The perpetual lag of macroeconomics teaching

When it comes to teaching, nobody likes revamping lecture notes and reforming a curriculum. This is especially true when one is oneself not really conversant in the new material. While I think a Economics PhD should be able to teach almost any undergraduate Economics class, one is still drawn to the path of least resistance and teach only what one knows, even when this is outdated. One consequence of this is that undergraduates get to learn what the profession discredited sometimes decades ago. Nowhere is that more true than in Macroeconomics, which went through a transformation in 1970's and 1980's that to a large extend shelved IS/LM, yet the latter is still the core of undergraduate teaching. The fact that those teaching this today were taught IS/LM is the prime reason, and the textbook writers accommodate this.

Some have called current macroeconomic theory wrong with the current crisis and thus there would be the need to a change in research paradigm and thus also teaching.

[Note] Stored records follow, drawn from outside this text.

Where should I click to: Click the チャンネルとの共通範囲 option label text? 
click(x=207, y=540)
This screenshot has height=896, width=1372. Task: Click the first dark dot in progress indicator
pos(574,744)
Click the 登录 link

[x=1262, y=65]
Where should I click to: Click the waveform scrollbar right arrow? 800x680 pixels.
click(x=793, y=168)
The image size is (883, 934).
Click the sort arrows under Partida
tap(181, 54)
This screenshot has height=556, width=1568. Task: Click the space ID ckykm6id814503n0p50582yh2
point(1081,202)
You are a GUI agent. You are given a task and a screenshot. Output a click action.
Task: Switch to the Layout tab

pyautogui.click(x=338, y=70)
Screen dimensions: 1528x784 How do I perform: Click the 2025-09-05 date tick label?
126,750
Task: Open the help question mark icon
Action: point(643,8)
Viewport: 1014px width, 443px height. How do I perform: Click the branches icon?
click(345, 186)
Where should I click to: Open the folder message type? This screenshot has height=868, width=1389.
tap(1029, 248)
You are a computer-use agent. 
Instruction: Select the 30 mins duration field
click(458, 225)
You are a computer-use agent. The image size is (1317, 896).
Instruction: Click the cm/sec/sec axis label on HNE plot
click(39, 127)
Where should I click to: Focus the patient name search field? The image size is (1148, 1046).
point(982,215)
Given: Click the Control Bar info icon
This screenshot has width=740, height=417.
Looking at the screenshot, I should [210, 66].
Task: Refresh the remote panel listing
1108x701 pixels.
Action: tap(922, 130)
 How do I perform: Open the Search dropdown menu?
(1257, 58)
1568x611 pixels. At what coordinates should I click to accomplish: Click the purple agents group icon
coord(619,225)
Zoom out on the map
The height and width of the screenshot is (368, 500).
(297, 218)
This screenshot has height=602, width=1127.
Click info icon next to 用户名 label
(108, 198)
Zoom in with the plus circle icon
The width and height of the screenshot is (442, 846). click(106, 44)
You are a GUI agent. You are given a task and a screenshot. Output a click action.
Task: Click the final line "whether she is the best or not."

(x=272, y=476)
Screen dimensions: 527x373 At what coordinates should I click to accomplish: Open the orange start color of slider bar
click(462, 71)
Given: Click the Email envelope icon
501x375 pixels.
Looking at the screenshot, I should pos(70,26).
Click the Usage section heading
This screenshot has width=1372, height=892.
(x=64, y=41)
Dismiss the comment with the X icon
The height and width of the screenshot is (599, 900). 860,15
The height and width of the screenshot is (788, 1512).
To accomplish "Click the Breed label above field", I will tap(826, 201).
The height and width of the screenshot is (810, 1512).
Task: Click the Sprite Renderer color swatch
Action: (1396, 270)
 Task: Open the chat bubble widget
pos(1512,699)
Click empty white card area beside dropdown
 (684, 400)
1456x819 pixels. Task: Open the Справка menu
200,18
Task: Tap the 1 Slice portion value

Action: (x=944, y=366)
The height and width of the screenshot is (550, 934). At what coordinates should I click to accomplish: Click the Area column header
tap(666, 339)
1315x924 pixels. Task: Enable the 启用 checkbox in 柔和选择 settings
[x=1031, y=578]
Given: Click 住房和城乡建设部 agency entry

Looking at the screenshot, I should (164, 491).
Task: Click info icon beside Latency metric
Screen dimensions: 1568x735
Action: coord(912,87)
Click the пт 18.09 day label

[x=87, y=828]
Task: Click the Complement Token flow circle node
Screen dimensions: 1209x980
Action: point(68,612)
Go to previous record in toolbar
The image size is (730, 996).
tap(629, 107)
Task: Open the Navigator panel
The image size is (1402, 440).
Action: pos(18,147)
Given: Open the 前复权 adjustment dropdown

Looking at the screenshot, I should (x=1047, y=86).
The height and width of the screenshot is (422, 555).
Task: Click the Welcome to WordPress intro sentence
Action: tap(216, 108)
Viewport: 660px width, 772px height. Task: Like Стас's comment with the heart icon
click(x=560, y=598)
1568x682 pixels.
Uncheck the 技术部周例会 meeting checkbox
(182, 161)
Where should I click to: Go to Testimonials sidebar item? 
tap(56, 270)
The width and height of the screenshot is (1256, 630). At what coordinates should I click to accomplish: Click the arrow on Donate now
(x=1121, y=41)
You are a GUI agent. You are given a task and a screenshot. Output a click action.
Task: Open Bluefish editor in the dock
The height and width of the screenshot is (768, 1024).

I am not sure about this claim, I would rather call macroeconomic research before the crisis incomplete rather than wrong. As to the teaching reform, that will take ages. One way to the someway fix the broken IS/LM model to make it more amenable to current events, like Peter Bofinger tries by introducing involuntary unemployment that does not necessarily come from wage rigidity. There have been other such attempts, but frankly, they just make the model even less believable and impossible to teach. The true reform should be to drop IS/LM entirely from the undergraduate classroom, except for History of Economics classes.